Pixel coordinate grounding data
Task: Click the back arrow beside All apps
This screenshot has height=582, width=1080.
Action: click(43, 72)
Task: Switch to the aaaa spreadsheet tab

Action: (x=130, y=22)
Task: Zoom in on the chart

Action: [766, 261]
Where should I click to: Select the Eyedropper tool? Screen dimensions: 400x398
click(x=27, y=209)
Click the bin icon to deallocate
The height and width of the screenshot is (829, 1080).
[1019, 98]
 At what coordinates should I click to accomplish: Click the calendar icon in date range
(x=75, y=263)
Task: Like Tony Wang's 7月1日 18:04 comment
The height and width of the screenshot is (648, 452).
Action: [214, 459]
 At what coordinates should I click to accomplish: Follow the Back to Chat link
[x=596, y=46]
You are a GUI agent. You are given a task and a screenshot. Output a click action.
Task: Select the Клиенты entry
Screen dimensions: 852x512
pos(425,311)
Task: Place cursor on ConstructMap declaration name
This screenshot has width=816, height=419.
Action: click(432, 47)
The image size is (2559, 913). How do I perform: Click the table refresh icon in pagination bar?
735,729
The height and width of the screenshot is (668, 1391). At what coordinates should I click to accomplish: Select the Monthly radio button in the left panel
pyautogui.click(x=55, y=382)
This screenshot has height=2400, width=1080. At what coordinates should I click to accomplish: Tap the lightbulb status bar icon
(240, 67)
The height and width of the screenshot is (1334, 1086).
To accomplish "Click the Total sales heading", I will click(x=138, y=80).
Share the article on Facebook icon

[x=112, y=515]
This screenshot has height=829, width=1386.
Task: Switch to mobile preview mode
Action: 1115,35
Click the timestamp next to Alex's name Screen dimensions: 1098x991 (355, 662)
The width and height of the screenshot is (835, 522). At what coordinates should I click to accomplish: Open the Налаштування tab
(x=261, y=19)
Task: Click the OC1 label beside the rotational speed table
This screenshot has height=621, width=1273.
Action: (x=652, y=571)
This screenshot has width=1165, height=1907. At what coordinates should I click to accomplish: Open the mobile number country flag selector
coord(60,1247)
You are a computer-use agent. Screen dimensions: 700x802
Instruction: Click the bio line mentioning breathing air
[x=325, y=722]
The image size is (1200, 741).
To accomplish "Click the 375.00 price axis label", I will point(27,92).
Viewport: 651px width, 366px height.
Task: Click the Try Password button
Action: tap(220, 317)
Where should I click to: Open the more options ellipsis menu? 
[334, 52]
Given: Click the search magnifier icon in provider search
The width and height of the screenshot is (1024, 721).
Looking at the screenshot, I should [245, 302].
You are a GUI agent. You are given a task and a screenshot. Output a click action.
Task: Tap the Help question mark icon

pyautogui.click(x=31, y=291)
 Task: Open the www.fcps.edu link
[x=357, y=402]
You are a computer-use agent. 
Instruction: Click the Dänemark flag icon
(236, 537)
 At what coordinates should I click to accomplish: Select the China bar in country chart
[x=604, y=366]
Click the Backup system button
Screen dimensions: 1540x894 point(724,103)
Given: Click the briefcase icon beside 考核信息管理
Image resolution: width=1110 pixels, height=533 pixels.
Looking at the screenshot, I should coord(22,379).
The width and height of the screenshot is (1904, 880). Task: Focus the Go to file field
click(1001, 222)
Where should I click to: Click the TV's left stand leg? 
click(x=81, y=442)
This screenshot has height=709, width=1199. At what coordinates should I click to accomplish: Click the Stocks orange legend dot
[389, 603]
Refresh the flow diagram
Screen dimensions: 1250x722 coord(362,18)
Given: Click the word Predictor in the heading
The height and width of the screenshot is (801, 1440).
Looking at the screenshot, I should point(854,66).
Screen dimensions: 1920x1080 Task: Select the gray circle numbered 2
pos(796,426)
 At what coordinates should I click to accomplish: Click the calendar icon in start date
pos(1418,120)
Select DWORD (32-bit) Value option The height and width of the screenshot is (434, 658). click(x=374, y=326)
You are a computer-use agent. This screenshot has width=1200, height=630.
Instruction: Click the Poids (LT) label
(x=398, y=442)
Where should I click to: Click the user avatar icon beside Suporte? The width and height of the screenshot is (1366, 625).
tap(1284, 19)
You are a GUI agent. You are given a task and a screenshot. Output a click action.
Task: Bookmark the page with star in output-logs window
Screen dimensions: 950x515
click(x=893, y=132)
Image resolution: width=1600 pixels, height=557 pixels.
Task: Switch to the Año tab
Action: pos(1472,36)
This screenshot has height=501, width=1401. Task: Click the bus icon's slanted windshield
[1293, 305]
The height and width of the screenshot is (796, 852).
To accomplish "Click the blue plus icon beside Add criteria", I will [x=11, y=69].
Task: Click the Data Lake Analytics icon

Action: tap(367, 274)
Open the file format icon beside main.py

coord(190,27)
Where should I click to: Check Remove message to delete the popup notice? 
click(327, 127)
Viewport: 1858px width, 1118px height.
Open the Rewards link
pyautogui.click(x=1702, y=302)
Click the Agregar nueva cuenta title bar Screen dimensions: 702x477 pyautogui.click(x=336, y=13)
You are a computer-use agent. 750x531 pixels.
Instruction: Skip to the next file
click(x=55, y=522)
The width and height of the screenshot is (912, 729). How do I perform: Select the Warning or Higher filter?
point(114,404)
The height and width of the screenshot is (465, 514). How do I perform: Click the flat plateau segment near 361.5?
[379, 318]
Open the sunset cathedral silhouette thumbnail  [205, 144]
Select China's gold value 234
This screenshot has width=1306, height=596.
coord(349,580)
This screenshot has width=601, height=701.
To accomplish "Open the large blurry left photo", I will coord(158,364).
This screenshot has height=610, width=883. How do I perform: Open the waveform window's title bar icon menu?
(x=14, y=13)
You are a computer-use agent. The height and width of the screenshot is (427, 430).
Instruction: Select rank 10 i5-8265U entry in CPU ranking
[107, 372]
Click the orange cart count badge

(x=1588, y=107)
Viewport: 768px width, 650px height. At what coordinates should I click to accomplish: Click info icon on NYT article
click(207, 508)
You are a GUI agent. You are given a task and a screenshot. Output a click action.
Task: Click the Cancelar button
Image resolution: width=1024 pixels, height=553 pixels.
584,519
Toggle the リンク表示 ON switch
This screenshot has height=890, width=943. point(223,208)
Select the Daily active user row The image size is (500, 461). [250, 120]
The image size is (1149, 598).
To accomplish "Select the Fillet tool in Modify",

■ How to complete this task: Only the lines from the one with "Instruction: Skip to the next file" through the end of the records above are to be copied, exactly as written.

■ Solution to the problem:
Instruction: Skip to the next file
click(x=55, y=522)
The width and height of the screenshot is (912, 729). How do I perform: Select the Warning or Higher filter?
point(114,404)
The height and width of the screenshot is (465, 514). How do I perform: Click the flat plateau segment near 361.5?
[379, 318]
Open the sunset cathedral silhouette thumbnail  [205, 144]
Select China's gold value 234
This screenshot has width=1306, height=596.
coord(349,580)
This screenshot has width=601, height=701.
To accomplish "Open the large blurry left photo", I will coord(158,364).
This screenshot has height=610, width=883. How do I perform: Open the waveform window's title bar icon menu?
(x=14, y=13)
You are a computer-use agent. The height and width of the screenshot is (427, 430).
Instruction: Select rank 10 i5-8265U entry in CPU ranking
[107, 372]
Click the orange cart count badge

(x=1588, y=107)
Viewport: 768px width, 650px height. At what coordinates should I click to accomplish: Click info icon on NYT article
click(207, 508)
You are a GUI agent. You are given a task and a screenshot. Output a click action.
Task: Click the Cancelar button
Image resolution: width=1024 pixels, height=553 pixels.
584,519
Toggle the リンク表示 ON switch
This screenshot has height=890, width=943. point(223,208)
Select the Daily active user row The image size is (500, 461). [250, 120]
The image size is (1149, 598).
To accomplish "Select the Fillet tool in Modify",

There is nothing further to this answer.